The cemetery was opened during the 1850s to replace the Strangers' Burying Ground, which had been established in 1826 and closed in 1855. It is part of the non-profit Mount Pleasant Group of Cemeteries, which also includes Mount Pleasant Cemetery and York Cemetery in Toronto, among others.
Henry Box Brown, African American who famously escaped slavery in 1848 by mailing himself in a custom-made box from Richmond to Philadelphia. He later became a lecturer and entertainer, spending his last two decades in Toronto. [citation needed]
Royal Air Force pilots Durlin D. Bushell, Augustus White, Howard Harris and Arthur Green; died from Spanish flu (1918)
Kay Christie (1911–1994)– Canadian Nursing Sister in Hong Kong during the Japanese Invasion during World War II. One of two Canadian Nursing sisters to have been held as a Prisoner of War.
Mollie Christie (1913–2013)– Prominent figure in the early days of Toronto's social welfare services; Founding Executive Director of the Community Information Centre of Metropolitan Toronto (now accessible by "211" help line and 211.ontario.ca website)[3]
Ainsworth Dyer– a corporal in Princess Patricia's Canadian Light Infantry and died in Afghanistan in 2002
Robert Alexander Fyfe (1816–1878)– Canadian educator, churchman (first President of Woodstock College).
Ned Hanlan– world-champion oarsman. Hanlan's Point Beach was named after the family hotel at Hanlan's Point, built c. 1870 by his father, John, a fisherman-turned-hotelier.

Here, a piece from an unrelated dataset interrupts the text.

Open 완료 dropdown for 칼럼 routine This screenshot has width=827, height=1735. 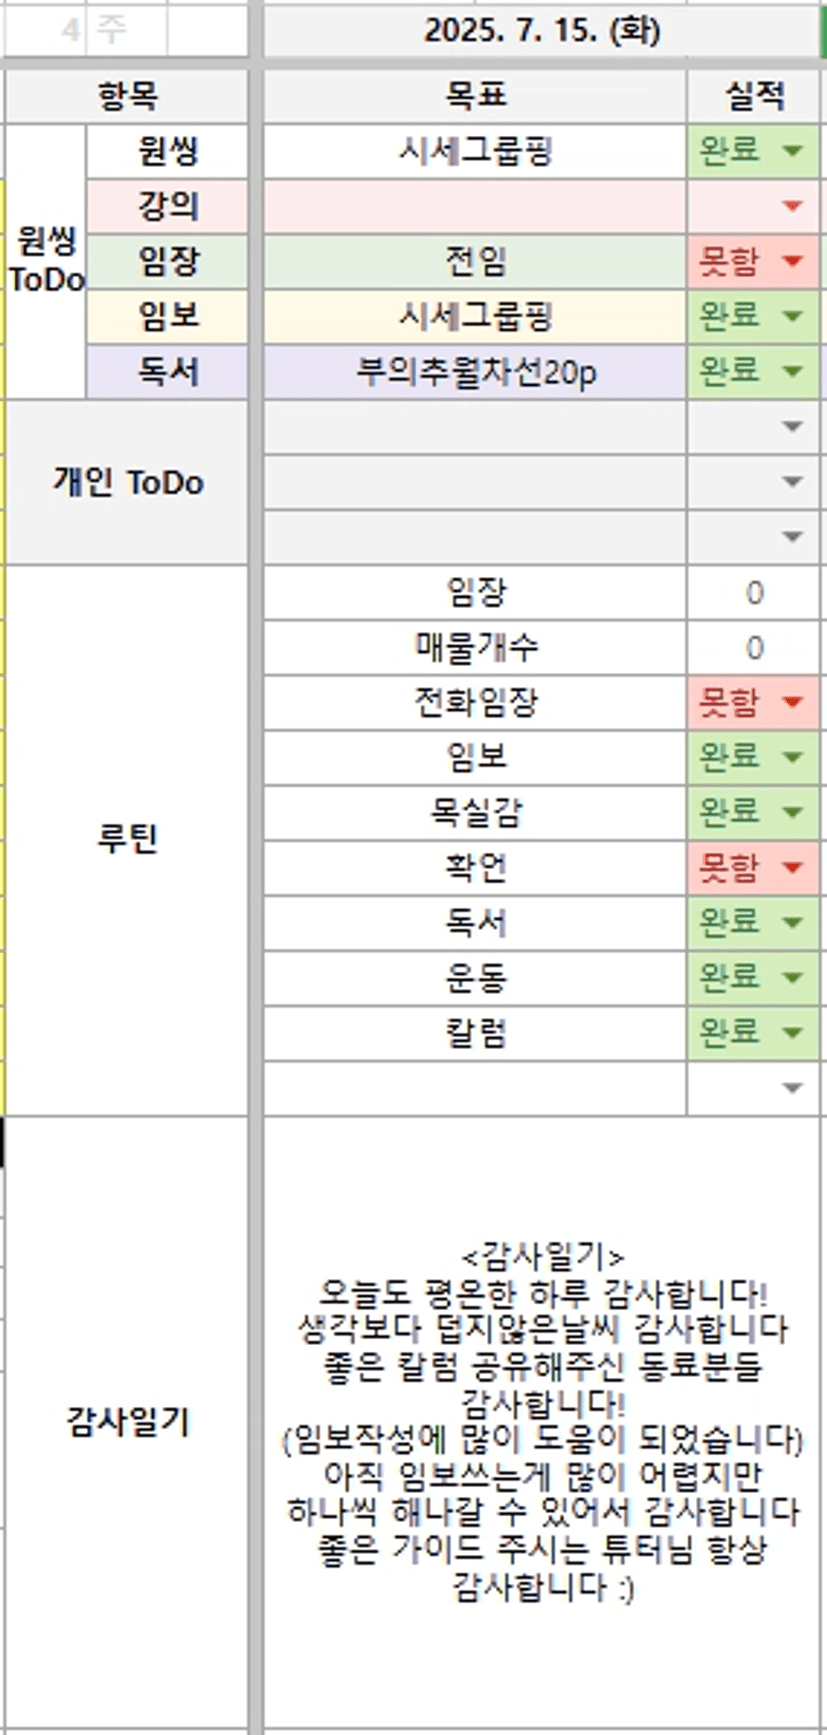coord(792,1031)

Samuel Lount Upper Canada MLA; an organizer of the Upper Canada Rebellion of 1837, for which he was hanged, and so made martyr to the Upper Canadian Reform movement.
Beverly Randolph Snow (1799–1856). Born enslaved he was manumitted in 1829. Snow became an early black entrepreneur and restaurateur in Washington DC and then Toronto. In August 1835 his Epicurean Eating House was destroyed by a white mob during a race riot subsequently known as the "Snow Riot" or "Snow Storm".
Joseph Burr Tyrrell (1858–1957)– discovered that dinosaurs once roamed Alberta's Bad Lands
David Ward (1817–1881) & Family, English-born settler of Ward's Island, interred along with four of his five daughters at Plot F-157. David was a fisherman and hotelier for whom Ward's Island was named. Lost his five surviving daughters to drowning in Lake Ontario on May 11, 1862, in a boating mishap. A son, William, survived. (William's first wife, Charlotte Ford, also died young, of tuberculosis, and is also interred here. A close friend, rower Ned Hanlan, above, had served as a witness to their wedding.)[5]
The cemetery contains the war graves of 34 Commonwealth service personnel, 29 from World War I and five from World War II. Most of these are in Section X.[6]